Fotoğraf: ŞAHİN KAYGUN

Hayatta kimi şeyler hiç ama hiç değişmiyor. Örneğin kimi politikacıların maceraları… “Kimi politikacıların maceraları” dediğim anda karşı karşıya geldiğimiz özellikleri bir sıralasam, dünden bugüne neler değişmediğini anında göreceksiniz. Bu sıralamanın yol açtığı ve damağımızda bıraktığı acı tadı daha sonraya bırakıp, bunu bana yeniden düşündüren, bana sunan, çizgilerin ustası Turhan Selçuk’a odaklanmalıyım…

Desen Yayınları, Turhan Selçuk’un nasıl da zaman ötesi bir usta olduğunu göstermek ve genç kuşaklara tanıtmak için üç kitaplık bir Turhan Selçuk Seçkisi tasarladı. Seçkinin ilk kitabı Siyasetin Göbeği, geçen hafta yayınlandı. Siyasetin Göbeği’ni, Manzara-i Umumiye ve İnsan Denen Garip Hayvan izleyecek.
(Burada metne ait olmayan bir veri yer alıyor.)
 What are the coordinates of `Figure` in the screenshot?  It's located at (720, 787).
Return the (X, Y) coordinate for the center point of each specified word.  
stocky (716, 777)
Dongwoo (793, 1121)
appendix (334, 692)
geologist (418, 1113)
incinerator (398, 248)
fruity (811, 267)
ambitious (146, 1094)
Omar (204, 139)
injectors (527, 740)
YAŞAMINI ÇİZGİYE VE İNSANA ADADI

Söz konusu Turhan Selçuk olduğunda benim aklıma ve yüreğime ilk düşen cümleler şunlar: Çizgiye adanmış, insan haklarına, insan onuruna adanmış tüm bir yaşam... O çizgilerde sonsuz bir derinlik, düşünceye, emeğe, çalışmaya verilen önem… O çizgilerde sömürüye, eşitsizliğe, yalana, talana, şiddete, kaba kuvvete, hoyratlığa karşı duruş ve direniş…

“Karikatür” sözcüğünden çok daha geniş alanlara ve anlamlara uzanan bir çizgi sanatı: Doğunun mistik çizgileriyle, Batının düşünce biçimlerini harmanlayan bir biçem...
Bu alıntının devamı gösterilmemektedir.